## PROBLEM REQUIREMENTS
Print exactly the line that contains "466x245 pixels. At" along with every line beneath it to the end of the records below, and omit pictures.

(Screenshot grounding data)
========

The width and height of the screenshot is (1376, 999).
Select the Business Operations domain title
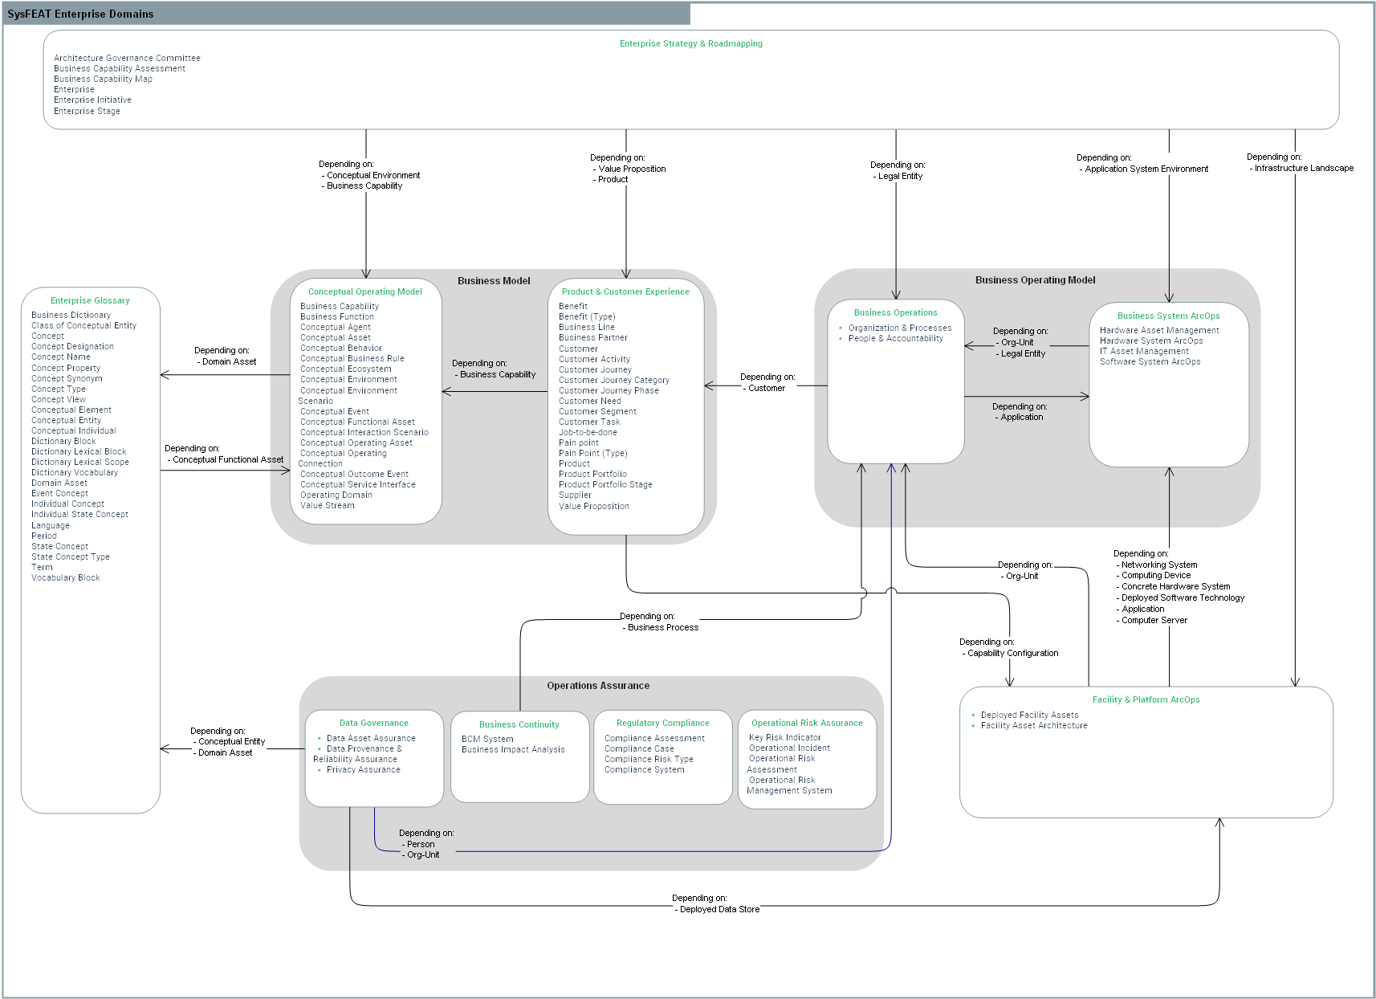click(895, 312)
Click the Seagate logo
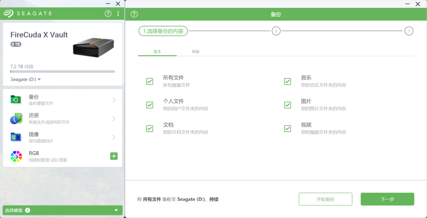The height and width of the screenshot is (218, 427). 28,13
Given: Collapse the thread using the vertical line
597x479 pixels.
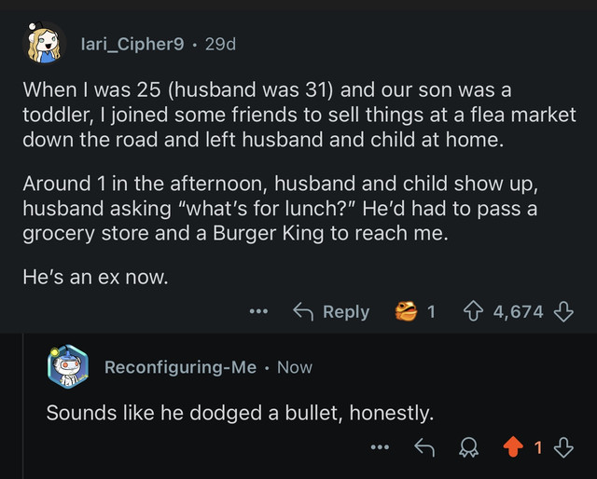Looking at the screenshot, I should (23, 406).
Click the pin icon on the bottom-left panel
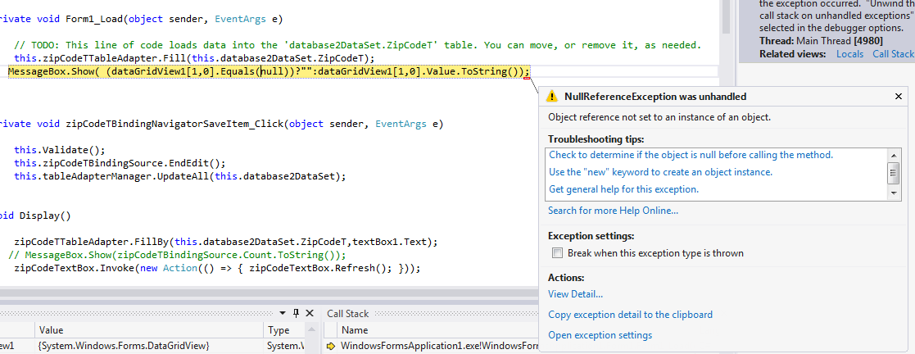The height and width of the screenshot is (354, 915). coord(296,313)
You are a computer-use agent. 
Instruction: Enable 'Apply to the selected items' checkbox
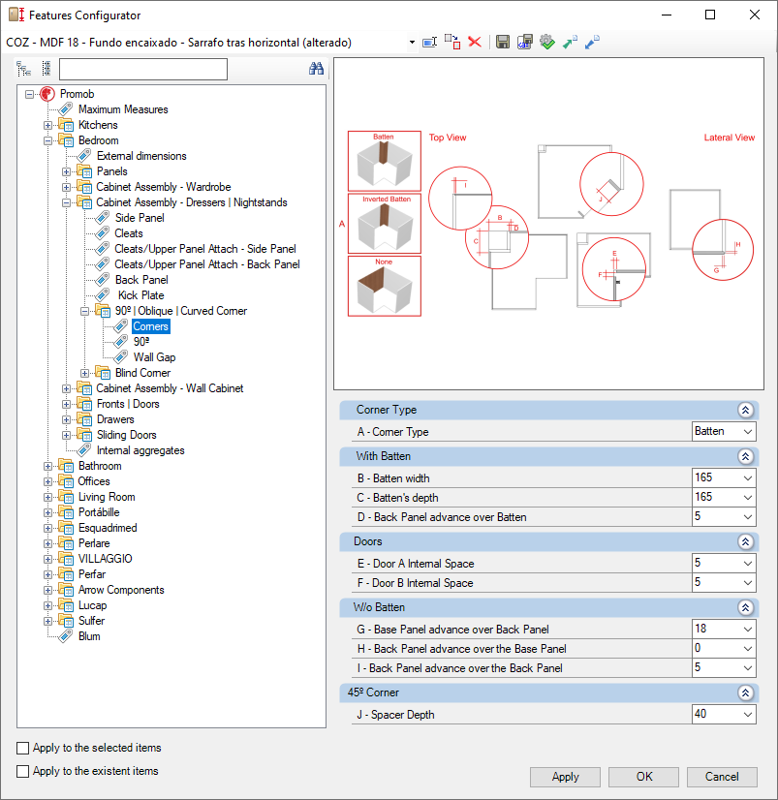(x=23, y=748)
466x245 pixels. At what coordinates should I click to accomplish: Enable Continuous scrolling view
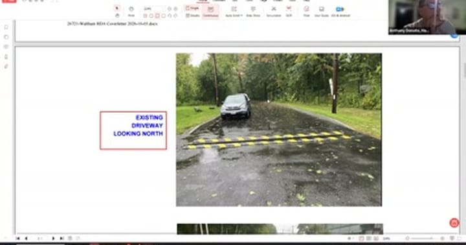tap(211, 12)
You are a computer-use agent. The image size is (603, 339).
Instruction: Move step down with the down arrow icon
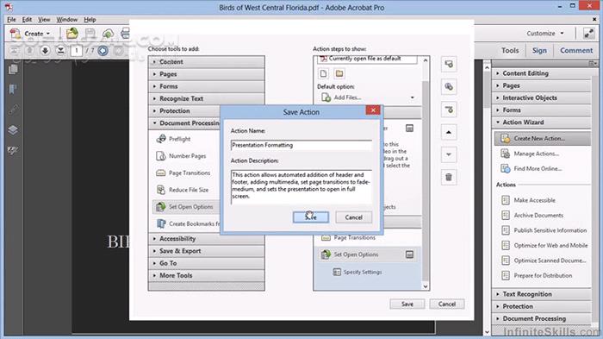[449, 154]
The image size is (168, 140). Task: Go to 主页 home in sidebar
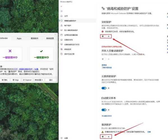[66, 16]
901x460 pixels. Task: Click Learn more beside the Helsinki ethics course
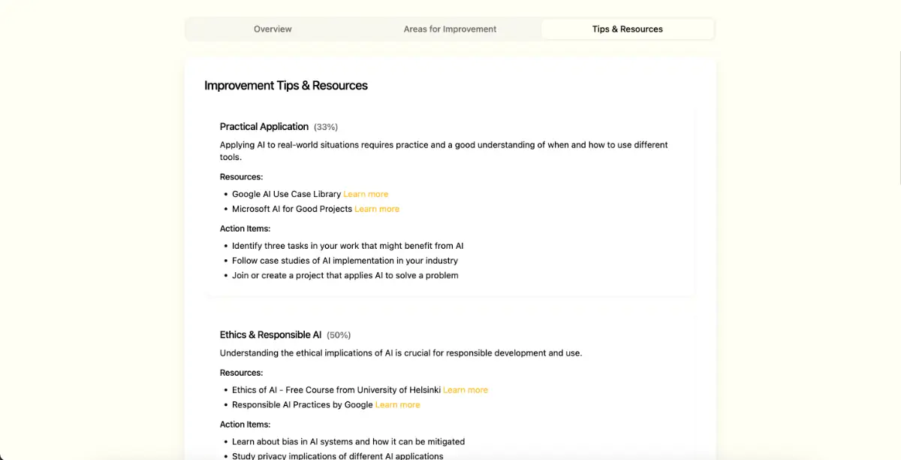coord(465,390)
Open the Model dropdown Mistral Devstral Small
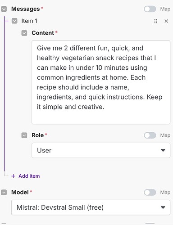173x225 pixels. (91, 207)
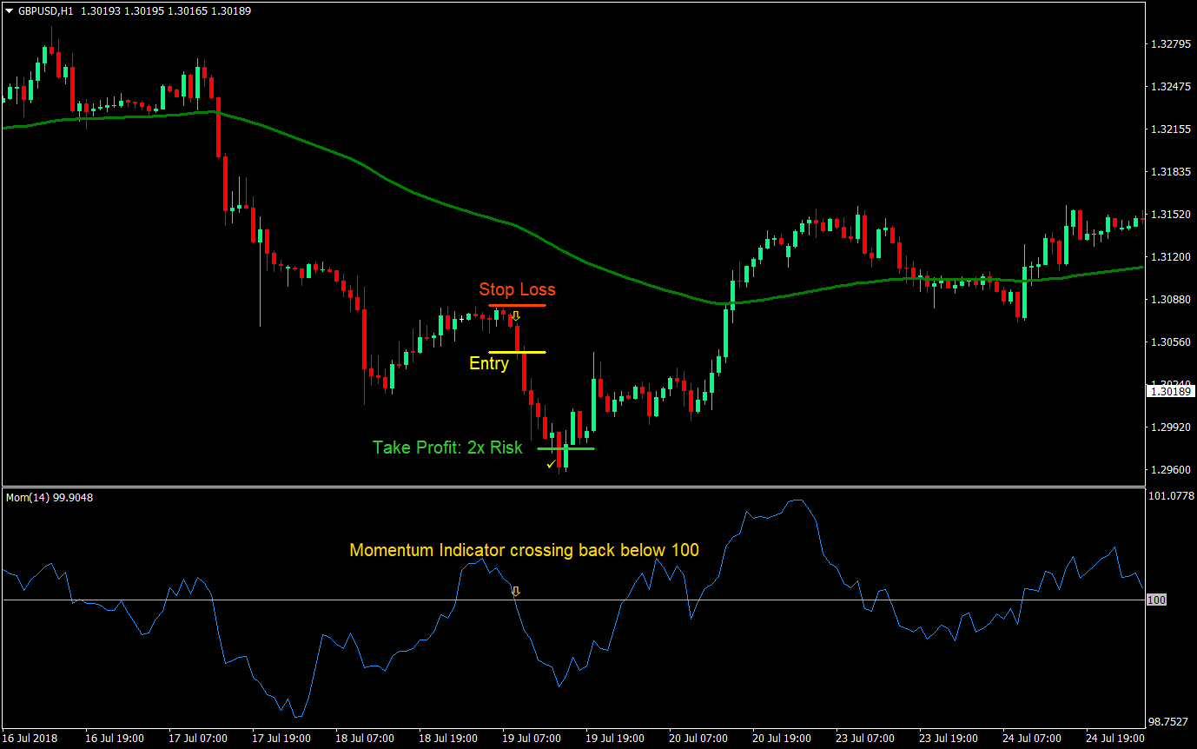The width and height of the screenshot is (1197, 749).
Task: Click the yellow checkmark icon near take profit
Action: (x=550, y=465)
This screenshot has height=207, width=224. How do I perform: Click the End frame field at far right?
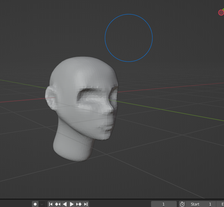coord(221,204)
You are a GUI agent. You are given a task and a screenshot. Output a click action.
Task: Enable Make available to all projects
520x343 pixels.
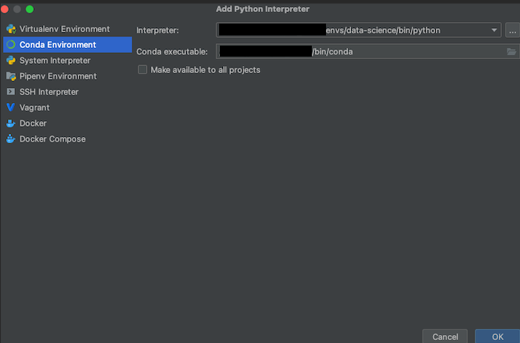click(x=143, y=70)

========

## OUTPUT FOR THIS TASK
466x245 pixels. At what coordinates should I click to accomplish: Enable Continuous scrolling view
tap(211, 12)
You are a computer-use agent. The image size is (603, 339).
Instruction: Move step down with the down arrow icon
[449, 154]
The image size is (168, 140). Task: Go to 主页 home in sidebar
[66, 16]
901x460 pixels. Task: Click Learn more beside the Helsinki ethics course
coord(465,390)
Open the Model dropdown Mistral Devstral Small
173x225 pixels. (91, 207)
The width and height of the screenshot is (1197, 749).
Task: Click the yellow checkmark icon near take profit
Action: (x=550, y=465)
This screenshot has height=207, width=224. How do I perform: Click the End frame field at far right?
coord(221,204)
You are a GUI agent. You are given a task and a screenshot. Output a click action.
Task: Enable Make available to all projects
520x343 pixels.
click(x=143, y=70)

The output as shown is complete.